_Exercise aim_
From the line that has "Task: Select the L size under C cup" down to the last line of the data below, set down every line exactly, but none of the pictures.

_Pixel coordinate grounding data_

..........

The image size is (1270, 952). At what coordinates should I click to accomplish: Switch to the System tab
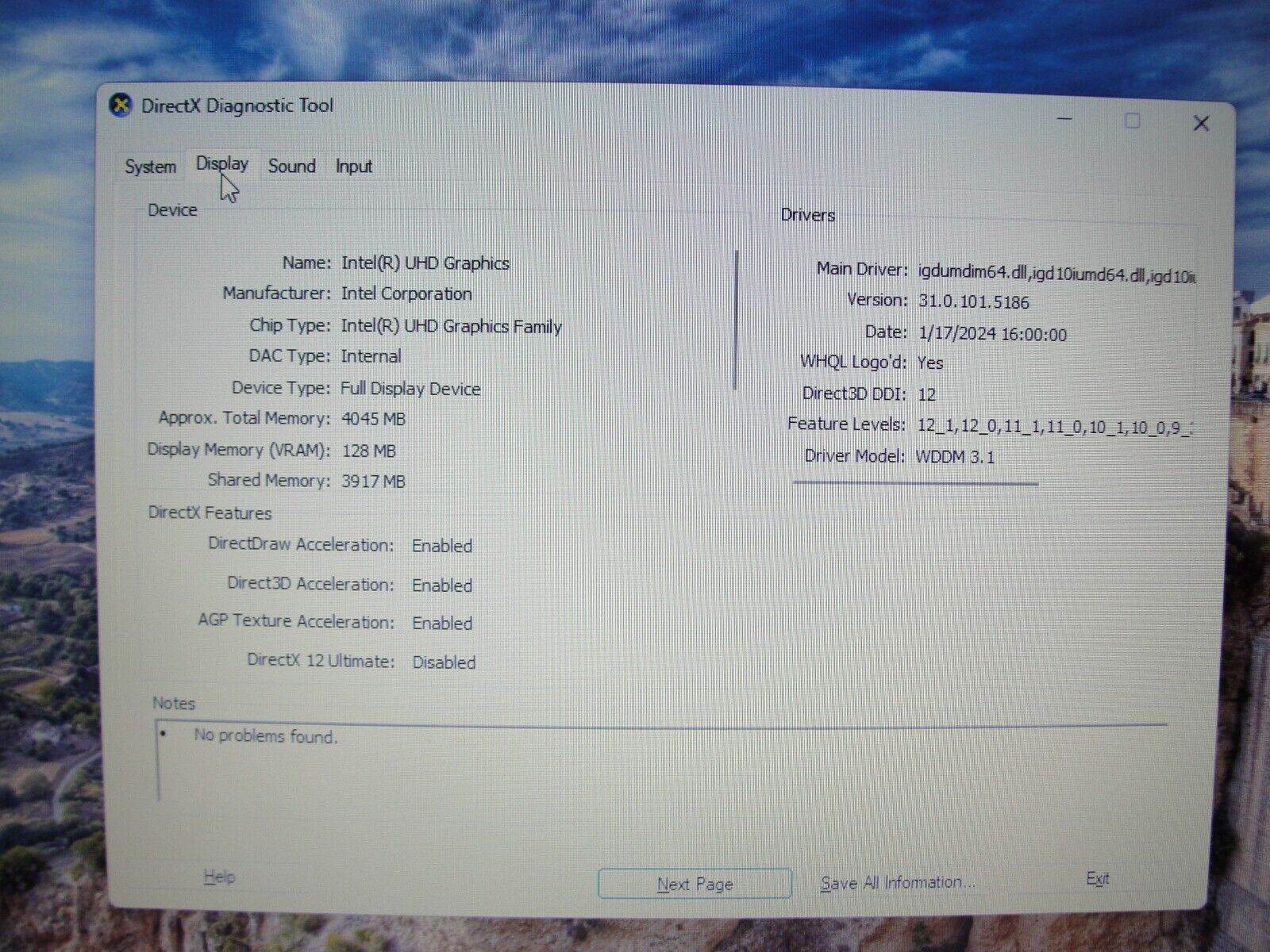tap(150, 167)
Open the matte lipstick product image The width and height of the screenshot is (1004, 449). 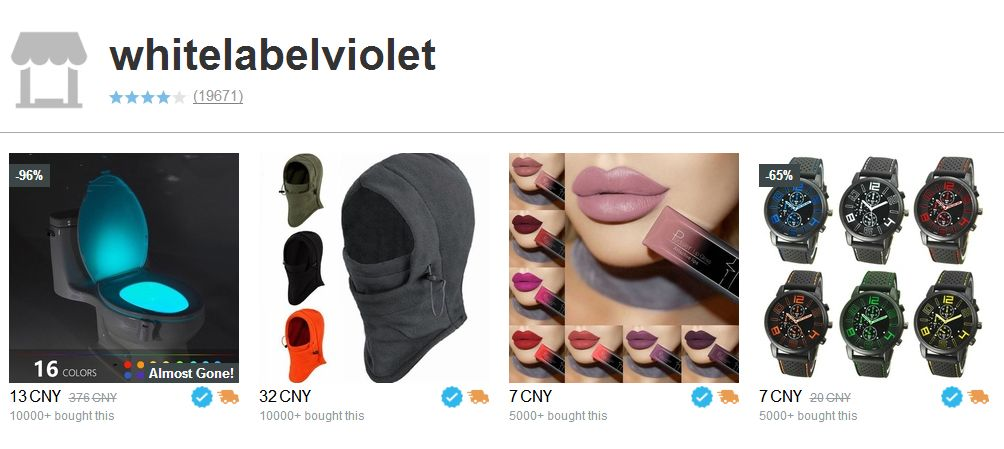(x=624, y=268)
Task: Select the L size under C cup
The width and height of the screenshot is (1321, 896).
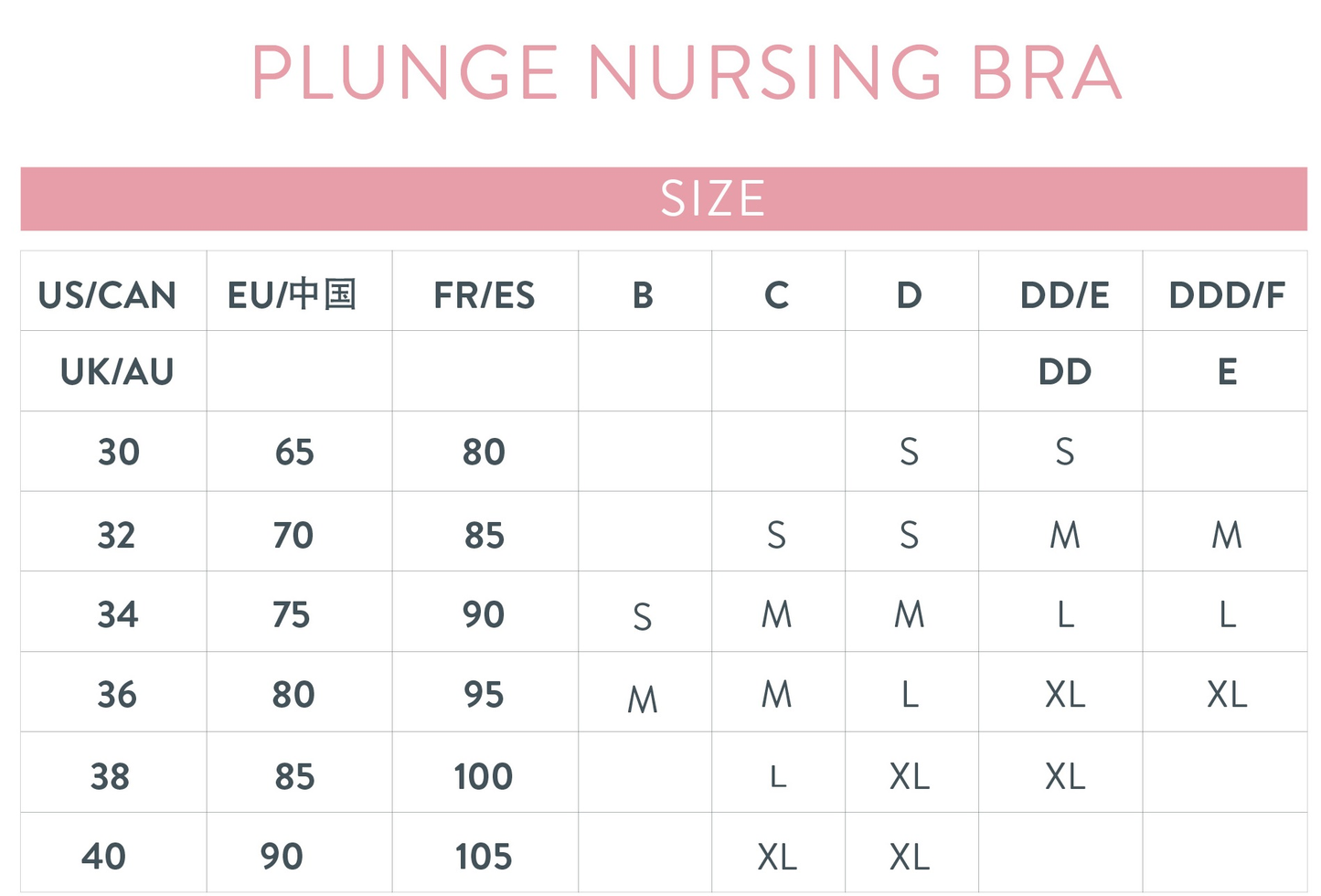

..........

_Final answer_
Task: Select the L size under C cup
The width and height of the screenshot is (1321, 896).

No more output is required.